By J. Gresham Machen
Recognizing that "like it or not" we live in a society which is constitutionally committed to pluralism, J. Gresham Machen referred to public education as a necessary evil. As a Christian people, we must be committed to Christian Education. Yet state-run education in a pluralistic society cannot be specifically Christian (much less specifically reformed). So what do we do until that time that Jesus is declared rightful King of the United States? Dr. Machen made some suggestions regarding the public schools that might be called "modest proposals." None would disrupt society, yet each would detract from the evil of the system.
1. The function of the public school should be limited rather than increased. The present tendency to usurp parental authority should be checked.
2. The public school should pay attention to the limited, but highly important function which it is now neglecting -- namely, the impartation of knowledge.
3. The moral influence of the public school teacher should be exerted in practical rather than in theoretical ways . . . the only true grounding of morality is found in the revealed will of God; but at least [this way] the school will avoid doing harm.

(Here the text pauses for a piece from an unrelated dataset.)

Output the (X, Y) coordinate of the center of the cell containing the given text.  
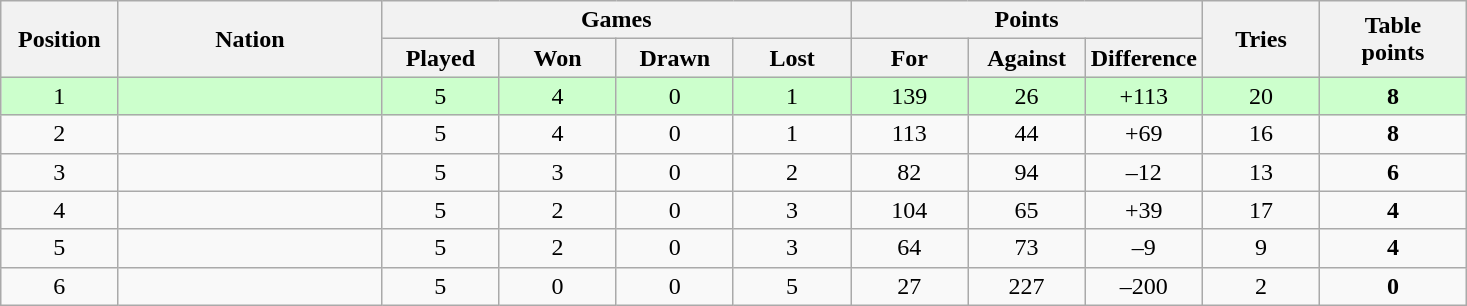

4. The public-school system should be kept healthy by the absolutely free possibility of the competition of private schools and Church schools, and the State should refrain from such regulation of these schools as to make their freedom illusory.
5. Uniformity in education . . . should be avoided as one of the very greatest calamities into which any nation can fall.
6. The reading of selected passages from the Bible, in which Jews and Catholics and Protestants and others can presumably agree, should not be encouraged, and still less should be required by law . . . . Even the best of books, if it is presented in garbled form, may be made to say the exact opposite of what it means.
7. Public-school children should be released at certain convenient hours during the week, so that the parents, if they choose, may provide for their religious instruction; but the State should refrain both from granting school credit for work done in these hours and from exercising any control whatsoever either upon attendance or upon the character of the instruction."
Excerpted from Reforming the Government Schools (c) 1925 Trustees u/w J. Gresham Machen.